==== Quoted passage

Now, the landscape is changing. Performance remains important but is now considered basic expectations by consumers.
Many consumers, especially those under 45, prefer digital interactions over visiting car showrooms. And around 60% of car buyers under 45 are likely to purchase their next car online.
This changes how car brands interact, engage and build relationships with their customers.
Let’s unpack this.
Before the Showroom: Customer Lifecycle Management
Customer lifecycle management is a fancy term that describes how a brand connects with its customers across the lifecycle of a product.
For car brands, it starts when a customer first notices the brand and goes on through the buying process until the car is no longer used.
Cars last for years, so the time a brand has to keep a customer interested is also long.
This leaves car brands struggling in keeping engaging customer relationships over several years, in the hope of being top-of-mind when the purchase decision eventually happens.
For example, when car buyers first begin to shop, 6 out of 10 them are open to considering multiple vehicle options. On average, car brands have a loyalty rate of around 50%.
Let’s look at some obvious reasons for this:
Long and spread-out customer journeys
Few direct ways to connect with customers
Not enough data for personal, relevant customer experiences
Traditionally, car brands have sold their cars through dealerships. This limits their chance to build direct relationships with customers. Plus, these relationships often start only at the point of sale. This approach misses out on the years leading up to the purchase.
This is why, in recent years, car brands have shifted to digital acquisition channels like social media, although even this approach is becoming less effective.
Crowded Web2 Acquisition Channels
Organic social reach on Facebook has been dropping for years. Research shows that only about 0.07% of a page's fans engage with an average post. Facebook is still the top social media site, but Twitter and Instagram face the same issue.
This means a brand's posts reach only a small part of its audience.
Let's sum up the current challenges for car brands:
Adapting to digital-first customer journeys, where most research and decision-making happen online.

========
==== Records for this task

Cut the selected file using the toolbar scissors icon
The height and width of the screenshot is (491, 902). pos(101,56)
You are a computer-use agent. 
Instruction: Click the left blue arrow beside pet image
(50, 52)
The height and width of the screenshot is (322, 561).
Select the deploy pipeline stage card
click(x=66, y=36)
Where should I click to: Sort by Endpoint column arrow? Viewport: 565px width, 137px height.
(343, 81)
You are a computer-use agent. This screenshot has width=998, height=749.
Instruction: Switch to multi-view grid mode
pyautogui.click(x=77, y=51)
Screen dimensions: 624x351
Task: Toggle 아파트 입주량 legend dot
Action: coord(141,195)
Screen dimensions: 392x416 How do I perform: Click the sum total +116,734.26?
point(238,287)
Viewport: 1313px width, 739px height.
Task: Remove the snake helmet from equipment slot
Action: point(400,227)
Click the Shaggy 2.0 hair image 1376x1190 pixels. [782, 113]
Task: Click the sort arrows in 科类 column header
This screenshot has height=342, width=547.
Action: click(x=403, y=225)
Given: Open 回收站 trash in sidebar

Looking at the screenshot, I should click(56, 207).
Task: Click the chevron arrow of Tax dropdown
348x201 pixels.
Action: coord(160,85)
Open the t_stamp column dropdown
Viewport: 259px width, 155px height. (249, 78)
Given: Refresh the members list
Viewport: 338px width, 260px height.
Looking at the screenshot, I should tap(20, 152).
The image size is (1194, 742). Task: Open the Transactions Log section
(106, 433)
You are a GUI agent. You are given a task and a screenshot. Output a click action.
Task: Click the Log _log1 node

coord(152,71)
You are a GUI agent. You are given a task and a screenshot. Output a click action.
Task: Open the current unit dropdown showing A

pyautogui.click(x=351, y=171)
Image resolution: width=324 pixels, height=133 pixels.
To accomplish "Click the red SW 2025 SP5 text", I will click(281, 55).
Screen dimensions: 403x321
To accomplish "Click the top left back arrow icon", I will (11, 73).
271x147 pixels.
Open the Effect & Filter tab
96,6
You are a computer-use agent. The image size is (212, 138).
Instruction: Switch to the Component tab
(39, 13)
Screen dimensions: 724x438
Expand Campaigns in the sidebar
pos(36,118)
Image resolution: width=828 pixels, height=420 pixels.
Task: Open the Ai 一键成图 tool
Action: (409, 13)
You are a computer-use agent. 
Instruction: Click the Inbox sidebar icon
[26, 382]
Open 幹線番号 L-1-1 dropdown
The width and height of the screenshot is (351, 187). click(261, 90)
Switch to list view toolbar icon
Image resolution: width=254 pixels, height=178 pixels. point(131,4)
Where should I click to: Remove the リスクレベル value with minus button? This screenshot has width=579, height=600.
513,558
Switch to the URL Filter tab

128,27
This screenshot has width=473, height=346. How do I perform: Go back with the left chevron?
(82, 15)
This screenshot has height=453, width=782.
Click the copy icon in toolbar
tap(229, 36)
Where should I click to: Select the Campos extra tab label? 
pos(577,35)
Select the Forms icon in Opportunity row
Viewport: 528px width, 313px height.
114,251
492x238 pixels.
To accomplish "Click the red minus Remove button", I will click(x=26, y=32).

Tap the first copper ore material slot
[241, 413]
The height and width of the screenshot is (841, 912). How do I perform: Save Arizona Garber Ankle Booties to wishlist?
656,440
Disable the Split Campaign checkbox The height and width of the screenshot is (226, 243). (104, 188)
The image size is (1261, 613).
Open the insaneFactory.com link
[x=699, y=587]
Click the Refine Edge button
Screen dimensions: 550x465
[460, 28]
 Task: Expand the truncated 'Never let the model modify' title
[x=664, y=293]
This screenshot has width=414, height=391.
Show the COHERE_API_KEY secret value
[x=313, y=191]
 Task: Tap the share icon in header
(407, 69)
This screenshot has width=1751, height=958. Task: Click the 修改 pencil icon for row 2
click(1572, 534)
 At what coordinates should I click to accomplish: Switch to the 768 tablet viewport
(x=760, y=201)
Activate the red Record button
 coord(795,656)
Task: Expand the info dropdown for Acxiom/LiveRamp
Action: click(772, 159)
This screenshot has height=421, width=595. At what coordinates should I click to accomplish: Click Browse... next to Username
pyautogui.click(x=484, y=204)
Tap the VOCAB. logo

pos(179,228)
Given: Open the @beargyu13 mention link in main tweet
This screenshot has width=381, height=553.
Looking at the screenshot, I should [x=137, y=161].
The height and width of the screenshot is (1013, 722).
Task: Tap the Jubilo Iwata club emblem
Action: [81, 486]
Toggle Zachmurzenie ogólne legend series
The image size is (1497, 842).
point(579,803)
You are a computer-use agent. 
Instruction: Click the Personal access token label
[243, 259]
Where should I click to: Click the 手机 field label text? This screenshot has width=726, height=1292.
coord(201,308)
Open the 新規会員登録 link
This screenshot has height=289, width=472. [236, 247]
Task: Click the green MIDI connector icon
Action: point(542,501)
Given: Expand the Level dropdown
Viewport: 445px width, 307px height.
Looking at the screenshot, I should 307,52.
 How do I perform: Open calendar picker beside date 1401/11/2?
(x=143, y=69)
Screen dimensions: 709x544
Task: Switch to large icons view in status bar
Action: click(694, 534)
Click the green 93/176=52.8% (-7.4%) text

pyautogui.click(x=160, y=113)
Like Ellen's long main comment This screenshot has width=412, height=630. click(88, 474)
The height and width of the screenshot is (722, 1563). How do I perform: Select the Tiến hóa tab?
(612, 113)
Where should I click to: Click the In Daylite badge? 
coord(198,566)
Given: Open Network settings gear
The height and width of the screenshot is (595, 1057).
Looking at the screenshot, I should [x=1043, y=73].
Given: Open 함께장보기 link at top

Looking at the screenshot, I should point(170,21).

========

* Written problem 1
Reproduce the passage on car brands and their customer relationships verbatim, from start to finish.
* Written problem 2
Rescale the records that start with the line containing "This screenshot has height=421, width=595." and continue through the line containing "pos(179,228)". Reproduce only those lines, requests included, and multiply each coordinate in the answers by 1.45, rounding to whole numbers with halves rounded up.

* Full solution 1
Now, the landscape is changing. Performance remains important but is now considered basic expectations by consumers.
Many consumers, especially those under 45, prefer digital interactions over visiting car showrooms. And around 60% of car buyers under 45 are likely to purchase their next car online.
This changes how car brands interact, engage and build relationships with their customers.
Let’s unpack this.
Before the Showroom: Customer Lifecycle Management
Customer lifecycle management is a fancy term that describes how a brand connects with its customers across the lifecycle of a product.
For car brands, it starts when a customer first notices the brand and goes on through the buying process until the car is no longer used.
Cars last for years, so the time a brand has to keep a customer interested is also long.
This leaves car brands struggling in keeping engaging customer relationships over several years, in the hope of being top-of-mind when the purchase decision eventually happens.
For example, when car buyers first begin to shop, 6 out of 10 them are open to considering multiple vehicle options. On average, car brands have a loyalty rate of around 50%.
Let’s look at some obvious reasons for this:
Long and spread-out customer journeys
Few direct ways to connect with customers
Not enough data for personal, relevant customer experiences
Traditionally, car brands have sold their cars through dealerships. This limits their chance to build direct relationships with customers. Plus, these relationships often start only at the point of sale. This approach misses out on the years leading up to the purchase.
This is why, in recent years, car brands have shifted to digital acquisition channels like social media, although even this approach is becoming less effective.
Crowded Web2 Acquisition Channels
Organic social reach on Facebook has been dropping for years. Research shows that only about 0.07% of a page's fans engage with an average post. Facebook is still the top social media site, but Twitter and Instagram face the same issue.
This means a brand's posts reach only a small part of its audience.
Let's sum up the current challenges for car brands:
Adapting to digital-first customer journeys, where most research and decision-making happen online.

* Full solution 2
This screenshot has height=421, width=595. At what coordinates should I click to accomplish: Click Browse... next to Username
pyautogui.click(x=702, y=296)
Tap the VOCAB. logo

pos(260,331)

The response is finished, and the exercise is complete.